The master must ensure that
all client requests are executed in order at all slaves. One way to achieve this
is for the master to process each request serially in lockstep. An easy way to
ensure that requests are processed one at a time is to hold a mutex in client_invoke() while a request is being processed. However,
it would be a bad idea to hold rsm_mutex while calling the invoke RPC, since the rsm_mutex protects the internal data
structures of the RSM as well, and nothing else can happen in the RSM while
that mutex is held. Instead, you can hold a separate mutex called invoke_mutex, which is used only to
serialize calls to client_invoke(). You need to be careful of two things if you
serialize requests this way. First, you shouldn't hold rsm_mutex across RPCs. Second, you
shouldn't try to acquire invoke_mutex while you are holding rsm_mutex, since that would
effectively cause you to hold rsm_mutex for the duration of an RPC.
Once all slaves in the
current membership list reply successfully, the master can execute the invoked
RPC locally and reply success to the client. If a slave times out, the master
instructs its Paxos object to initiate a view change.
·
rsm::invoke(): This RPC handler is
invoked on slaves by the master. A slave must ensure the request has the
expected sequence number before executing it locally and reply back to the
master. It should also ensure that it is indeed a slave under the current
stable view; if not, it should reply with an error.
·
The rsm::inviewchange variable keeps track of
whether the current replica has successfully synchronized its state with the
current master upon the latest view change. If a node has not finished state
synchronization, it should not process any RSM requests. For this first step,
we do not yet worry about replica failures nor state synchronization so you
should temporarily set this variable to be true in the recovery() method.
To change your existing lock server/client to use the RSM objects:
·
Eliminate any randomness in the lock server if there is any, or at
the very least make sure the random number generator in each replica is seeded
with the same value.
·
Modify lock_server_cache to take in a rsm object in its constructor
(e.g., as a pointer) and save it, so that each server can inquire about its
master status using the rsm::amiprimary() method. Only the master lock_server_cache should communicate directly
with the client.

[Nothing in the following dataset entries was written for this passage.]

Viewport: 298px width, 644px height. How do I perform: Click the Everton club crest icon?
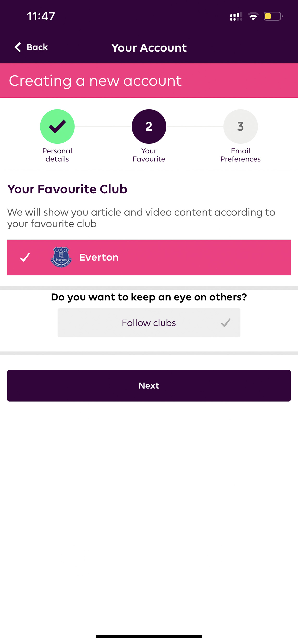coord(61,257)

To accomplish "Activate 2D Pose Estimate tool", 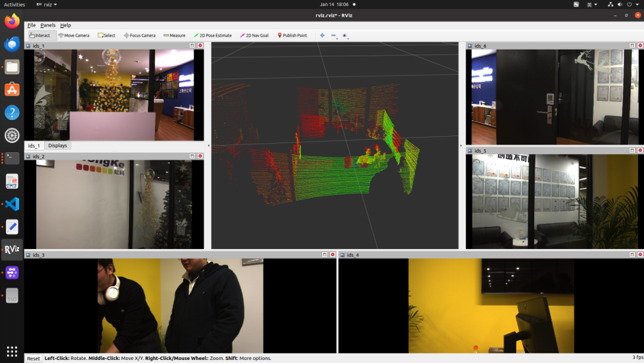I will (x=213, y=35).
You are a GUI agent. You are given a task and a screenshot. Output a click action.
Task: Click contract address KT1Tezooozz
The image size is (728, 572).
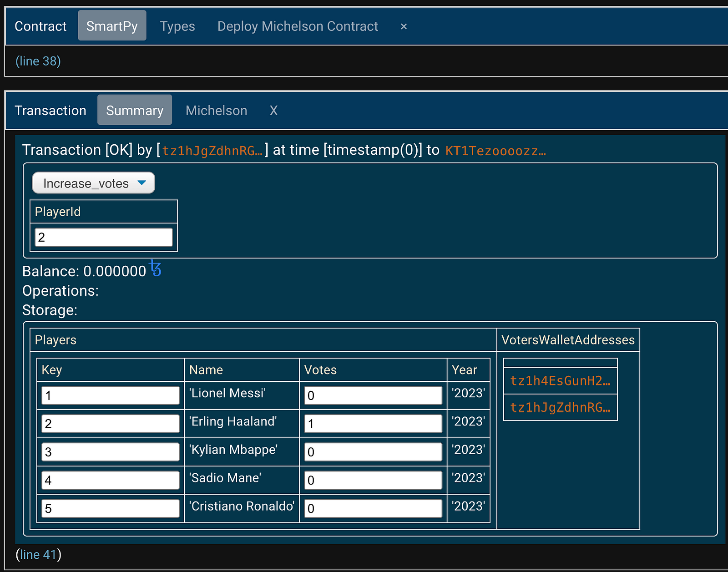coord(495,151)
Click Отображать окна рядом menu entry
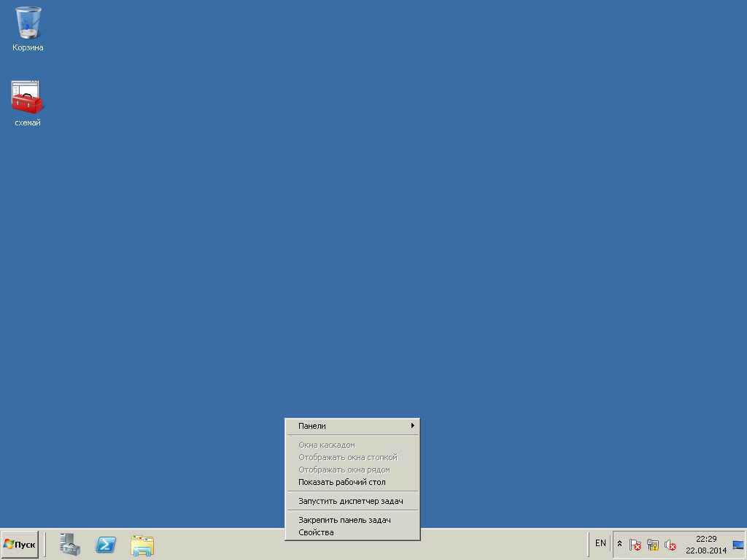 pos(344,470)
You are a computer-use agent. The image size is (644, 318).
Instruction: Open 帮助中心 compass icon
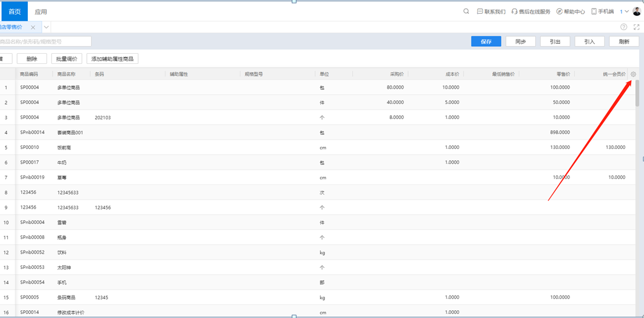(x=560, y=11)
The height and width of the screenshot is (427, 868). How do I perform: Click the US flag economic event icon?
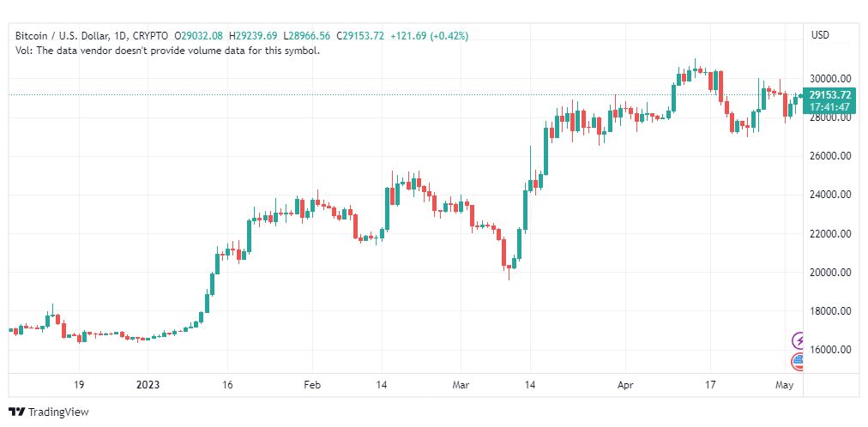coord(799,362)
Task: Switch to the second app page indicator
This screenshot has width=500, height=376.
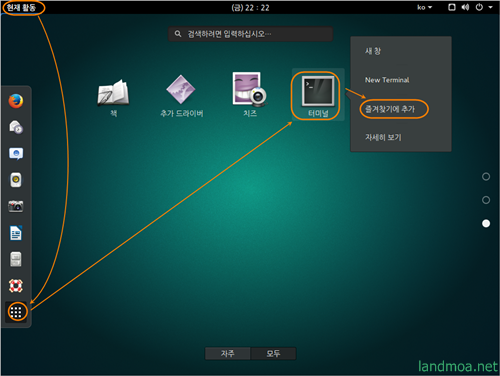Action: (x=486, y=200)
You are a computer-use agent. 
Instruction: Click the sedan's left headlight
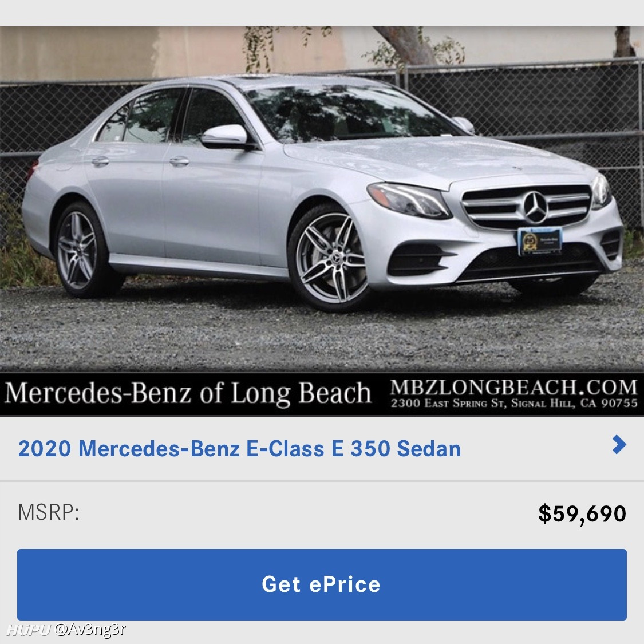point(408,200)
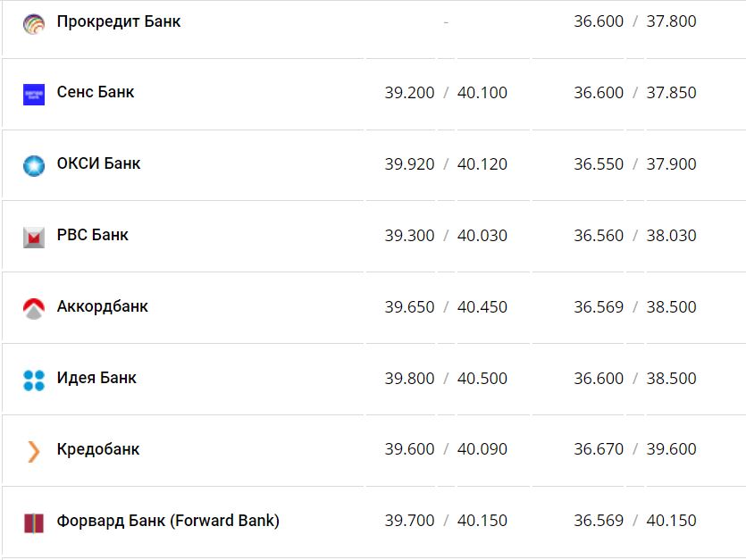Click Кредобанк rate 36.670 / 39.600
The width and height of the screenshot is (746, 560).
tap(634, 449)

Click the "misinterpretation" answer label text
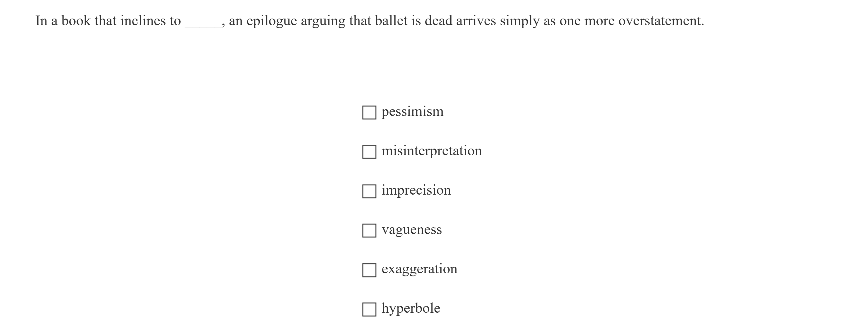click(x=432, y=151)
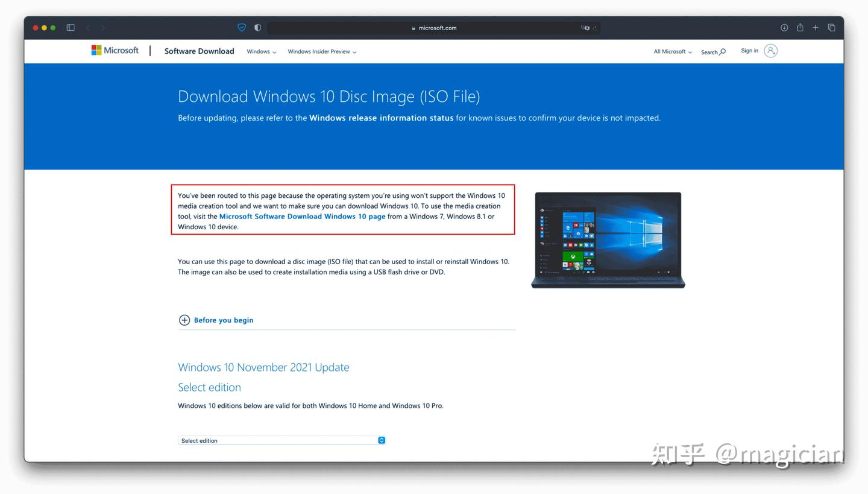The height and width of the screenshot is (494, 868).
Task: Open the Downloads icon in the browser toolbar
Action: click(x=784, y=27)
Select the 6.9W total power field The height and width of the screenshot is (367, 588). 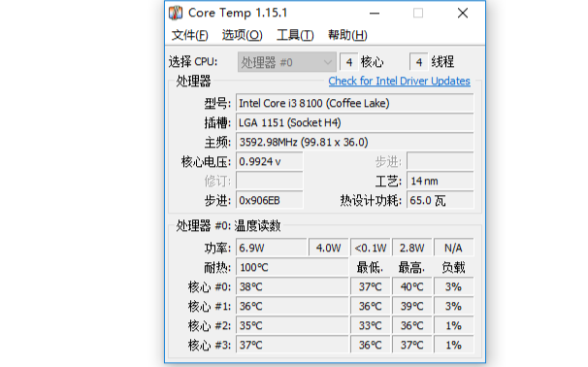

Therefore, you should modify lock_server_cache to check if it is the
master before communicating with the lock client(s).
·
Modify lock_smain.cc to instantiate the lock
server and pass the rsm object to the server's constructor. (You'll need to remove the ifdef we added in lab 7.) You
should also register all RPC handlers of lock_server_cache with the rsm, instead of with the rpcs object (which is no longer
needed).
·
Modify lock_client_cache to create rsm_client object in its constructor. The lock_client_cache
should use the rsm_client object to perform its RPCs, in place of the old rpcc object (no longer needed).
The lock_client_cache sends RPCs as usual with the call method of the rsm_client object. The method will
further call rsm_client::invoke with marshalled request.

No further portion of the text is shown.